El español salió a jugar el tercer set con la confianza de haber igualado el encuentro. Le alcanzó quebrar una vez de las 7 chances generadas y aprovechó el cansancio físico de Del Potro, que  no tuvo ninguna oportunidad de romperle el servicio. Así llegaron tres match points, con el argentino en el saque, pero mostró decisión y ganó el game. Luego, Nadal tenía que sacar para campeonato y todo quedaba en sus manos. A este nivel, quien saca tiene una gran ventaja porque inicia el punto poniendo la pelota donde quiere. Así ganó en el primer match point que tuvo después de perder aquellas tres chances. Ironías del destino tiene el deporte, no me caben dudas, porque Del Potro terminó perdiendo por errar un drive, su mejor golpe.
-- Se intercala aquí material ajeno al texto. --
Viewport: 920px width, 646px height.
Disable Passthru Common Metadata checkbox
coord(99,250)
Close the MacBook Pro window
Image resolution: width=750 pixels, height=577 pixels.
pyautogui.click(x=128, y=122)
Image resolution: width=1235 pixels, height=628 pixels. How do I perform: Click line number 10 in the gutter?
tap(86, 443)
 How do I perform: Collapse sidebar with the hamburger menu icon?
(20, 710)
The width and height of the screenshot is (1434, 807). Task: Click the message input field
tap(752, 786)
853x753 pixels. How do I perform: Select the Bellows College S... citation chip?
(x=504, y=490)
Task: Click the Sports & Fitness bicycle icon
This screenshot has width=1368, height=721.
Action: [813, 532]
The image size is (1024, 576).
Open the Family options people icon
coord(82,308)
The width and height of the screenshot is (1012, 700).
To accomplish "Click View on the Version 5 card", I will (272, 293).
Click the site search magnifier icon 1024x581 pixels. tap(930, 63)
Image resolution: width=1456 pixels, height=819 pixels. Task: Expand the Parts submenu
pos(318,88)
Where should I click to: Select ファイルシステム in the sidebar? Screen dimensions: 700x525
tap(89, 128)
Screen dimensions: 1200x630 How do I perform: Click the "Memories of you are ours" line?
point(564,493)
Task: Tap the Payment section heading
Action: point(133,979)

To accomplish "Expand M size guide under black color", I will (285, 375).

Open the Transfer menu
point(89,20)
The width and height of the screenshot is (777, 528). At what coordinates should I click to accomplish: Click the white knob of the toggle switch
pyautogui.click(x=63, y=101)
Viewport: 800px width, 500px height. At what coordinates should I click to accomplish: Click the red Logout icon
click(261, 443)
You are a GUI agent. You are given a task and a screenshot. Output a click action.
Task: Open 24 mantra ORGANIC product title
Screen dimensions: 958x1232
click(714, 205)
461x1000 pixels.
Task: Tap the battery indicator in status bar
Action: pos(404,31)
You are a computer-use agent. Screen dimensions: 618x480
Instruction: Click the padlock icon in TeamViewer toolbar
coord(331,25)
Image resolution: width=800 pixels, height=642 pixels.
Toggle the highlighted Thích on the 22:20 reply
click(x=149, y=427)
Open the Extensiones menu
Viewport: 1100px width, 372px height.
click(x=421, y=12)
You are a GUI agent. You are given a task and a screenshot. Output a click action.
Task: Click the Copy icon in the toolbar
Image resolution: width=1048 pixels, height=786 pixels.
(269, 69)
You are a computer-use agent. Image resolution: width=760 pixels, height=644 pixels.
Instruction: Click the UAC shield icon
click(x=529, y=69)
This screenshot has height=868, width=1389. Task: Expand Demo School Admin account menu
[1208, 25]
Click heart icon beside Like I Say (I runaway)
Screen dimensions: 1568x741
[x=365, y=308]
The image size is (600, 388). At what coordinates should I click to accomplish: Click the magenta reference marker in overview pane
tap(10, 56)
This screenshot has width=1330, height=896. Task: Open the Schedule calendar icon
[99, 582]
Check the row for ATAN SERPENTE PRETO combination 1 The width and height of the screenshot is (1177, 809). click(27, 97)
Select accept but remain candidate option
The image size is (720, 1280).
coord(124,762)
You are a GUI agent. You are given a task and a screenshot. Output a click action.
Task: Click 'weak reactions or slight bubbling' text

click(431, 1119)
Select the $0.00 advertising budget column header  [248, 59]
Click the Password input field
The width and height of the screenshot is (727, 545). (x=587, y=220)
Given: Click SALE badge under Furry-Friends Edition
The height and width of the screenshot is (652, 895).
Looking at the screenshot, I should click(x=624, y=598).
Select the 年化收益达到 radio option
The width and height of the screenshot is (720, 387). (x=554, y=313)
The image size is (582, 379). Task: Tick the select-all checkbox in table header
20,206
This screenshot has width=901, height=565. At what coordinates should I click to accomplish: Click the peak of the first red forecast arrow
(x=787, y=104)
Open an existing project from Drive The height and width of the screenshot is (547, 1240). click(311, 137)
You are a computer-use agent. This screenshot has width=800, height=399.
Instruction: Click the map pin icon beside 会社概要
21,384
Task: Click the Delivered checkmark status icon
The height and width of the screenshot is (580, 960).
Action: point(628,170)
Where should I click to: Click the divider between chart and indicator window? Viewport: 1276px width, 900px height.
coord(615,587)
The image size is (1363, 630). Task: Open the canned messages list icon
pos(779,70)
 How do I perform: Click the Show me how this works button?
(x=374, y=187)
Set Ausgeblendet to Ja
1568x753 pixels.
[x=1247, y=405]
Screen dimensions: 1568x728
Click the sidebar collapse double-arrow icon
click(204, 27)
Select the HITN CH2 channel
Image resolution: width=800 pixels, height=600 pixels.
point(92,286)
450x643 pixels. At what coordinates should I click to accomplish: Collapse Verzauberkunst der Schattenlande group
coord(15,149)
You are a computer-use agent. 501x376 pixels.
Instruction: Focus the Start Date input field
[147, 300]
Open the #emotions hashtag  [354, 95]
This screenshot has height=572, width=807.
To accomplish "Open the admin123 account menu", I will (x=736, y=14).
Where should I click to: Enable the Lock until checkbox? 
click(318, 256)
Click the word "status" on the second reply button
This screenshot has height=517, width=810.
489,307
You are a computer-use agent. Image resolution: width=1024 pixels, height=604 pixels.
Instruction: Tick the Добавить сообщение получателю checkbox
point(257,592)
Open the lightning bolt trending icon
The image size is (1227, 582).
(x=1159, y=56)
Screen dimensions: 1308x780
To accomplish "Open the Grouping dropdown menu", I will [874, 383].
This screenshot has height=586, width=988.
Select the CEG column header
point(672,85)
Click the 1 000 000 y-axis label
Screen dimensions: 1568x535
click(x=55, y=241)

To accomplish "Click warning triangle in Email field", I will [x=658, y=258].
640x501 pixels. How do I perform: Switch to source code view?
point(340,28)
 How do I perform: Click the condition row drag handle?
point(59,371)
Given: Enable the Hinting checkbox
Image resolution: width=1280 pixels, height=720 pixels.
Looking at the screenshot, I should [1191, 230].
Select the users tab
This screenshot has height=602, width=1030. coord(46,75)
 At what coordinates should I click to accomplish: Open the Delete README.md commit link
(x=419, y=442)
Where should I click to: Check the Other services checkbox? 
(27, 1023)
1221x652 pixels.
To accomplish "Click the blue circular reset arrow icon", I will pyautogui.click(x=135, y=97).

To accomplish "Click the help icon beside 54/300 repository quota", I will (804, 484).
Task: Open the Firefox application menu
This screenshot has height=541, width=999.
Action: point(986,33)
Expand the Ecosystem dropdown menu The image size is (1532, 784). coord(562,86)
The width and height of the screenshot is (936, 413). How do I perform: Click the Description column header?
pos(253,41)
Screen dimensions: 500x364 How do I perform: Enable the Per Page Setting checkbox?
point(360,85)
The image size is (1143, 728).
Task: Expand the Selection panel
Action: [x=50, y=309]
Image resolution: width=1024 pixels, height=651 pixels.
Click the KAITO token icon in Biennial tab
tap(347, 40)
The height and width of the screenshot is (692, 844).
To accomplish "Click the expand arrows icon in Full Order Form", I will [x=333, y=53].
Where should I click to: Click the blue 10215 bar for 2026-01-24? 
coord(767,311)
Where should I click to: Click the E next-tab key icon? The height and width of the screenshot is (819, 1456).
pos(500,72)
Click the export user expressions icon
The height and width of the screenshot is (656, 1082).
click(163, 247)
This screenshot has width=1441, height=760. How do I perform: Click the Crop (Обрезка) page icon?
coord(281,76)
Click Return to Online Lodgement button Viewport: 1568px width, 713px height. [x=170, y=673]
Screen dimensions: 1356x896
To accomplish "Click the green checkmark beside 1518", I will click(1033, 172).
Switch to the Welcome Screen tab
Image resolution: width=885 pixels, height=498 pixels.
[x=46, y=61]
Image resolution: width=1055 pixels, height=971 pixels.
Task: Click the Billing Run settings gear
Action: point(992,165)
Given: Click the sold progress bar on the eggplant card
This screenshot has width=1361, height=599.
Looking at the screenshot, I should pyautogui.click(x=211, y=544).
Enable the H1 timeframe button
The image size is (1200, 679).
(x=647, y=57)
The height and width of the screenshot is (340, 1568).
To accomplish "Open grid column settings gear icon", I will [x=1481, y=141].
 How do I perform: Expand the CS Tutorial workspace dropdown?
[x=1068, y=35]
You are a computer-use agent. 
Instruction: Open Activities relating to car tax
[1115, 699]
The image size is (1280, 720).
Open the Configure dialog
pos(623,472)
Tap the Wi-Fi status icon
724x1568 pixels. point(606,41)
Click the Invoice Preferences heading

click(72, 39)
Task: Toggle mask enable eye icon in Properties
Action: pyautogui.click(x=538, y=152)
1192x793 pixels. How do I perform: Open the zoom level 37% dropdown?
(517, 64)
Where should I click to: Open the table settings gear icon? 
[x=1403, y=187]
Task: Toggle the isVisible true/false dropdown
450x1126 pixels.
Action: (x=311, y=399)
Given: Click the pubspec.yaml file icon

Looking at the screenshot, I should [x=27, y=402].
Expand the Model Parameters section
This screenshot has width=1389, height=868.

Así, el argentino no pudo conquistar su primer título de Masters 1000. Por otra parte, el tenista de Manacor alcanzó su 22° título y se convirtió en el jugador con más trofeos en la historia de estos torneos, al superar por uno al suizo Roger Federer. Esta clase de campeonatos son los más importantes del mundo después de los Grand Slams. El último título que había ganado en canchas rápidas había sido en Tokio 2010.

Foto: BNP Paribas.

Nadal es el nuevo n°4 del mundo, superó a su compatriota David Ferrer y, por supuesto, no se detendrá ni siquiera cuando vuelva al n° 1. Este es su 53° título y su triunfo número 600 en el circuito profesional. Volvió a jugar este año, ganó Acapulco y San Pablo, en la gira sudamericana de canchas lentas, pero este título lo devuelve a los primeros planos del tenis mundial.

Del Potro seguirá siendo el séptimo del ranking con un juego de número dos que hace que pueda aspirar a más (no sé si fui claro). Enfrente tuvo a una máquina, pero no me caben dudas de que tendrá una temporada en la que puede hacer historia, con ese juego que alguna vez lo llevó a ganar aquel US Open 2009. Todavía nos queda la ilusión de que deje atrás esas supuestas “diferencias” con integrantes del equipo argentino de Copa Davis y lo veamos el 2 de abril en el Parque Roca ante Francia.

Algunos números

Nadal generó 18 chances de quiebre y aprovechó 4, mientras que Del Potro quebró en las 3 oportunidades que tuvo. La clave pasó por el momento de los quiebres. Nadal no baja de cinco chances para quebrar por set, y así tiene más probabilidades de sacar con ventaja sobre sus rivales.

En el primer parcial se vio la mejor versión del argentino, que ganó el 70% de los puntos jugados con su primer saque, tuvo 11 winners contra 9 de Rafa y 12 errores no forzados contra 14 del español. ¿Qué quiere decir esto? Que Del Potro tiró más y que fue efectivo, aunque la diferencia haya sido mínima. El dato importante es que quebró en las dos oportunidades que tuvo, es decir, 100% de efectividad. Nadal solo lo hizo una vez a pesar de haber tenido seis chances para quedarse con el servicio del tandilense.

Foto: BNP Paribas.

Del Potro se encontró con un rival que fue de menor a mayor, le quebró dos veces en cinco oportunidades que tuvo. Además, el español tuvo 12 tiros ganadores contra 8 del argentino y solo 8 errores no forzados contra 12 del tandilense.

En el tercer set Del Potro salvó 6 chances de quiebre de las 7 que tuvo Nadal (tres fueron match points en contra). Con un solo rompimiento de servicio le alcanzó al español para llegar a una posición cómoda, sacar para campeonato y generar otros dos tantos para quedarse con el encuentro. Así ganó el Masters 1000 de Indian Wells.